● What this task involves: Could you write out the records below again, swapping every "Viewport" for "Display" and leaving everything else unchanged?

(Items from a data source)
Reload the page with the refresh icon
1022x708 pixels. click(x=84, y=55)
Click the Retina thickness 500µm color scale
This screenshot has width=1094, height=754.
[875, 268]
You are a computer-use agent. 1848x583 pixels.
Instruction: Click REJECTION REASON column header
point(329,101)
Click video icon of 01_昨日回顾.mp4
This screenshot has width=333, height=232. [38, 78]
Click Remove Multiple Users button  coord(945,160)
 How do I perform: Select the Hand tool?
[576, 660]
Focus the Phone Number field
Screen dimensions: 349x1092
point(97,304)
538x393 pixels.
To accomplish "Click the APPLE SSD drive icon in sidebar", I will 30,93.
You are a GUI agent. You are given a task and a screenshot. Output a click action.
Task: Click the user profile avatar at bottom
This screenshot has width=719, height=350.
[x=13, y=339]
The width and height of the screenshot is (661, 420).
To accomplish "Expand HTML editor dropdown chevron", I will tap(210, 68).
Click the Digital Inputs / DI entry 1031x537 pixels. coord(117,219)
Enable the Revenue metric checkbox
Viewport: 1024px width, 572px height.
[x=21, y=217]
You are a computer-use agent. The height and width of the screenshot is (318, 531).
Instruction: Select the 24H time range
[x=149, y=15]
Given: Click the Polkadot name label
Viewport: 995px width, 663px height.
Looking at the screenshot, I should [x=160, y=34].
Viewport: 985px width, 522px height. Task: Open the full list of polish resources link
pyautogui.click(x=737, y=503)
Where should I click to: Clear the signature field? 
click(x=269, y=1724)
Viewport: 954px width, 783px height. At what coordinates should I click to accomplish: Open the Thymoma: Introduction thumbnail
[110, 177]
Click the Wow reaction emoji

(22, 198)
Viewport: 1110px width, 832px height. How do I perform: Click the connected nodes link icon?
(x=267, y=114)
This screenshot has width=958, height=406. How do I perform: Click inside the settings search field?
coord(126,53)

● Problem solution:
Reload the page with the refresh icon
1022x708 pixels. click(x=84, y=55)
Click the Retina thickness 500µm color scale
This screenshot has width=1094, height=754.
[875, 268]
You are a computer-use agent. 1848x583 pixels.
Instruction: Click REJECTION REASON column header
point(329,101)
Click video icon of 01_昨日回顾.mp4
This screenshot has width=333, height=232. [38, 78]
Click Remove Multiple Users button  coord(945,160)
 How do I perform: Select the Hand tool?
[576, 660]
Focus the Phone Number field
Screen dimensions: 349x1092
point(97,304)
538x393 pixels.
To accomplish "Click the APPLE SSD drive icon in sidebar", I will 30,93.
You are a GUI agent. You are given a task and a screenshot. Output a click action.
Task: Click the user profile avatar at bottom
This screenshot has width=719, height=350.
[x=13, y=339]
The width and height of the screenshot is (661, 420).
To accomplish "Expand HTML editor dropdown chevron", I will tap(210, 68).
Click the Digital Inputs / DI entry 1031x537 pixels. coord(117,219)
Enable the Revenue metric checkbox
Display: 1024px width, 572px height.
[x=21, y=217]
You are a computer-use agent. The height and width of the screenshot is (318, 531).
Instruction: Select the 24H time range
[x=149, y=15]
Given: Click the Polkadot name label
Display: 995px width, 663px height.
Looking at the screenshot, I should [x=160, y=34].
Display: 985px width, 522px height. Task: Open the full list of polish resources link
pyautogui.click(x=737, y=503)
Where should I click to: Clear the signature field? 
click(x=269, y=1724)
Display: 954px width, 783px height. At what coordinates should I click to accomplish: Open the Thymoma: Introduction thumbnail
[110, 177]
Click the Wow reaction emoji

(22, 198)
Display: 1110px width, 832px height. How do I perform: Click the connected nodes link icon?
(x=267, y=114)
This screenshot has width=958, height=406. How do I perform: Click inside the settings search field?
coord(126,53)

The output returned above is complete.